● Records shown:
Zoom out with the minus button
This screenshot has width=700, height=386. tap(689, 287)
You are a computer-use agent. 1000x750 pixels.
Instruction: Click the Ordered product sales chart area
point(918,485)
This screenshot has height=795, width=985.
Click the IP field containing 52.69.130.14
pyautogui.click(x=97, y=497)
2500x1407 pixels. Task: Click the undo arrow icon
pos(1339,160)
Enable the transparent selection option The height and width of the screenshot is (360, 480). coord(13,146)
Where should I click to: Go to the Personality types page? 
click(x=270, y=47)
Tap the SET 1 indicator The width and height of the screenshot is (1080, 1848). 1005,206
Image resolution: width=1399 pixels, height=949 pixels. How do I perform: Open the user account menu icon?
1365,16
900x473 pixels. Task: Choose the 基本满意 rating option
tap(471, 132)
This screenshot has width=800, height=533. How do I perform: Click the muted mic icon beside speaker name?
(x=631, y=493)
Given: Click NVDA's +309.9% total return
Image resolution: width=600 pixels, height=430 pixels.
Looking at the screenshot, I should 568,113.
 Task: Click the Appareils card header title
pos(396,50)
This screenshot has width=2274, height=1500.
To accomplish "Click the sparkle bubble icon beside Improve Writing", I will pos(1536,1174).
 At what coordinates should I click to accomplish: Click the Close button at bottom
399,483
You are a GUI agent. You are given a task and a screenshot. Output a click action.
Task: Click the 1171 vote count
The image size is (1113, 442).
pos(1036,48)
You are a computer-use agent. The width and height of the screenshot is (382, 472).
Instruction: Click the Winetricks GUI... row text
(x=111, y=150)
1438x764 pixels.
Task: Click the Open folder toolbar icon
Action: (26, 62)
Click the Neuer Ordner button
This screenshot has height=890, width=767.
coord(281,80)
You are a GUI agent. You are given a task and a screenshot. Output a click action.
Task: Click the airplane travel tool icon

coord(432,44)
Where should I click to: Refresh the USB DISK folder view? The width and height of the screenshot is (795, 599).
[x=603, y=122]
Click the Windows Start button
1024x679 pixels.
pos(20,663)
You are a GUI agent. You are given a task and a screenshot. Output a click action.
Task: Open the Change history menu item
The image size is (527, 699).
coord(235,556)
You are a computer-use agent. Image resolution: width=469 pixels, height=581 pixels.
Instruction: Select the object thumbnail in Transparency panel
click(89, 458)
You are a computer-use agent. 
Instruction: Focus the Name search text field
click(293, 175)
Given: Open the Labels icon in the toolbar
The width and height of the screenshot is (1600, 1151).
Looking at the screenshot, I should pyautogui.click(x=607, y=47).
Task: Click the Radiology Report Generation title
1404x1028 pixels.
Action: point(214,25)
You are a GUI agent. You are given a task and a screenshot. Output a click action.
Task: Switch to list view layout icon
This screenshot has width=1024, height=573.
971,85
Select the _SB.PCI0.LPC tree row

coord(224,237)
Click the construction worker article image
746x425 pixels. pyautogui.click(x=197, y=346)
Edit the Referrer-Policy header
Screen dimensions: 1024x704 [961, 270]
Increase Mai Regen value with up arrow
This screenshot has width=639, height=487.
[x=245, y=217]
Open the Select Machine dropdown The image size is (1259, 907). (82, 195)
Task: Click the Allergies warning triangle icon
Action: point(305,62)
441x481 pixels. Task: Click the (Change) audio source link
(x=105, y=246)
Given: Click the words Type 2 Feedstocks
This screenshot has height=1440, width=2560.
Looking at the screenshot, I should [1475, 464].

● Work task:
If a line in the records holds the word "computer", count it, then give only the total.

● Written solution:
4